A quick search on the web shows that people have a variety of needs for converting one RS-232 data format to another, for a variety of reasons, and the solutions are usually cumbersome.

For example, one might want to connect two serial devices that communicate at different, fixed baud rates, or with different parity settings. Without converting the serial data, these devices will not communicate. Some of us remember this problem arising back in the bad old days of dial-up networking, when modems’ settings needed to be matched in parity, baud rate, data bits, parity, stop bits, and flow control settings. When they didn’t match, the communication either failed, or the data was garbled.

But at least you could set the modems to do what you wanted, if you knew what you wanted, knew how to do it, and had access to the modems (no small set of qualifications).

But at other times, the hardware you want to connect cannot be changed: the serial port settings are locked. In these situations, resolving the connectivity problem has usually meant either coding software to to do the specific job needed, or hunting down a piece of hardware to do the conversion (again, just for that specific task).

A case in point: Pete Eirikson, a Commercial Project Manager for Dakota Security Systems, Inc. contacted LAVA for a solution to an existing customer problem. They needed to get a cash register (in 7-bit mode) to communicate with a video server (in 8-bit mode) over serial, where both devices are fixed and not able to change their respective data bit sizes.
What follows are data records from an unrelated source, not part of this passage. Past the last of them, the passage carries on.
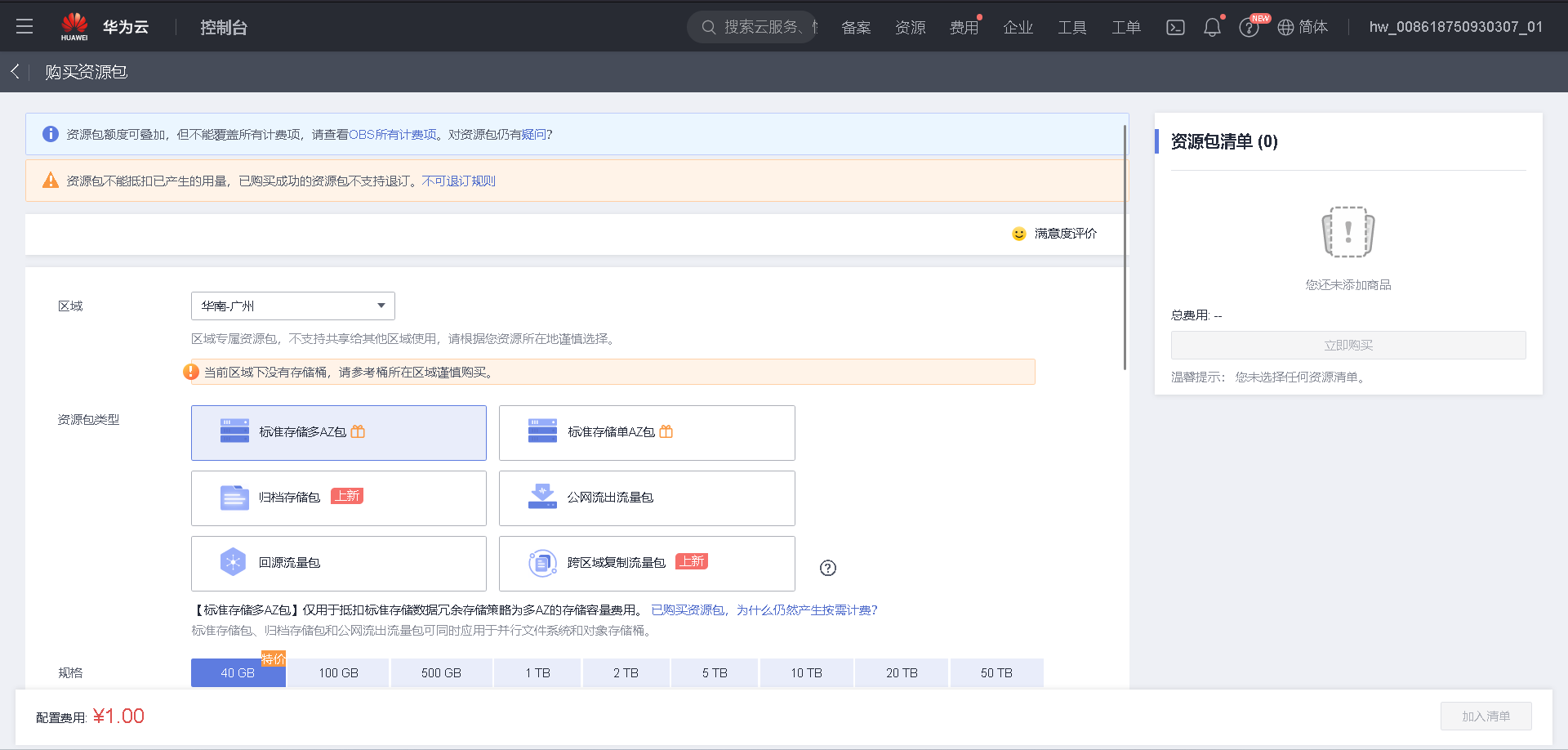This screenshot has height=750, width=1568.
Task: Expand the hw_008618750930307_01 account menu
Action: click(1456, 26)
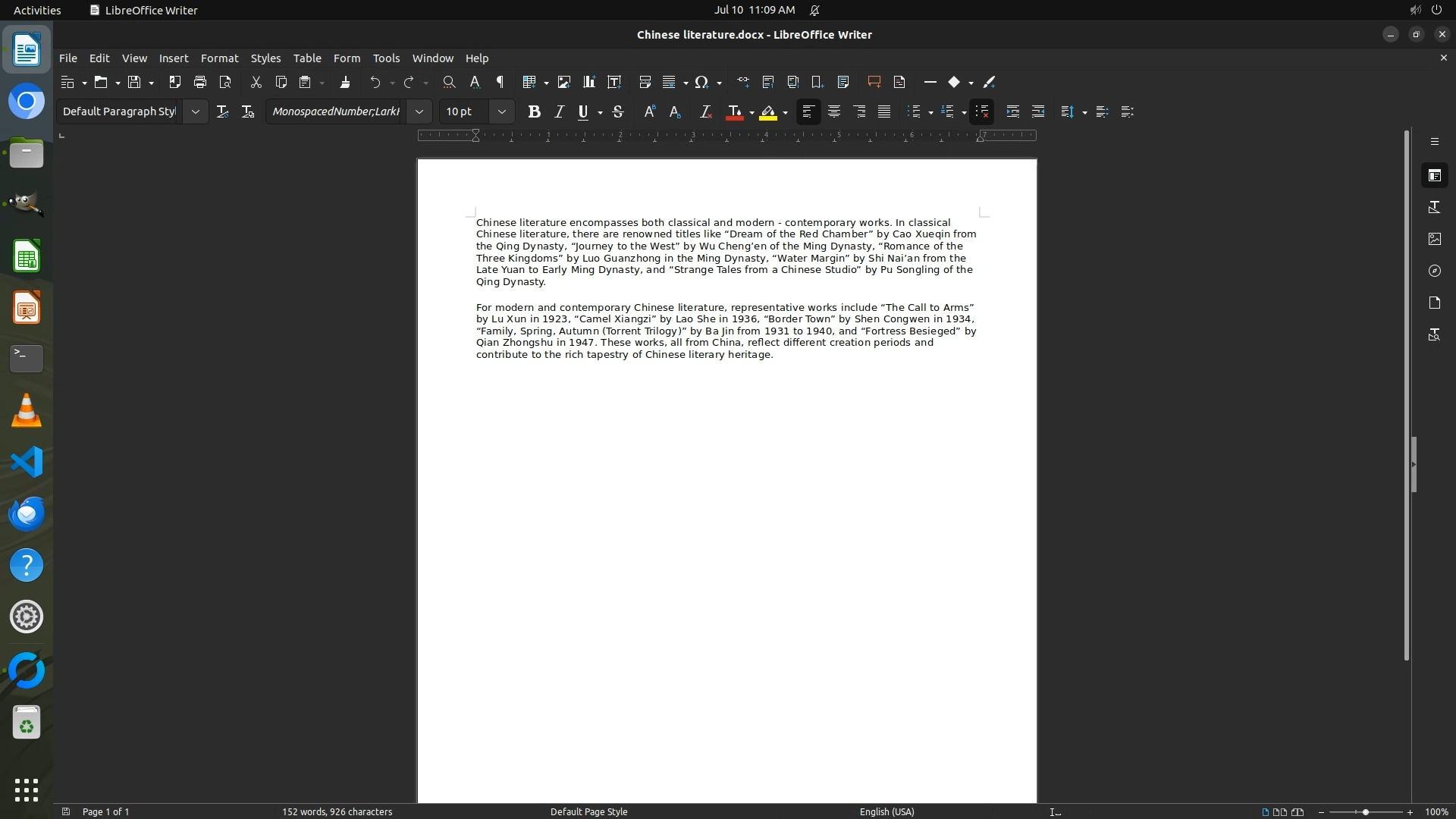The image size is (1456, 819).
Task: Click the Clone Formatting paintbrush icon
Action: click(x=345, y=82)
The solution was to install a Lava Ether-Serial device server on each serial connection and then use our devices to convert the 7-bit data from the cash register to 8-bit data for the Dakota video server.

The Ether-Serial Links are each set in Data Connect mode, with each “pointed” at the other’s IP address and TCP port number. Because the serial ports of the two devices do not need to be set to the same port settings (they can differ on any combination of port settings in fact), the Ether-Serial Links must — and do — manage the translation between ends of the connection.

What this means is that the Ether-Serial Links can provide a transparent means of interconnecting devices with disparate serial port settings. This of course is particularly useful when the devices in question cannot have their serial port settings altered, or not altered to match each other.

A fringe benefit of this method of connecting devices in Data Connect mode is that the devices in question now also can be situated at any distance from each other, from near placement to any distance over the Internet.

In the case of converting 7-bit serial to 8-bit serial for Dakota Security Systems: problem solved.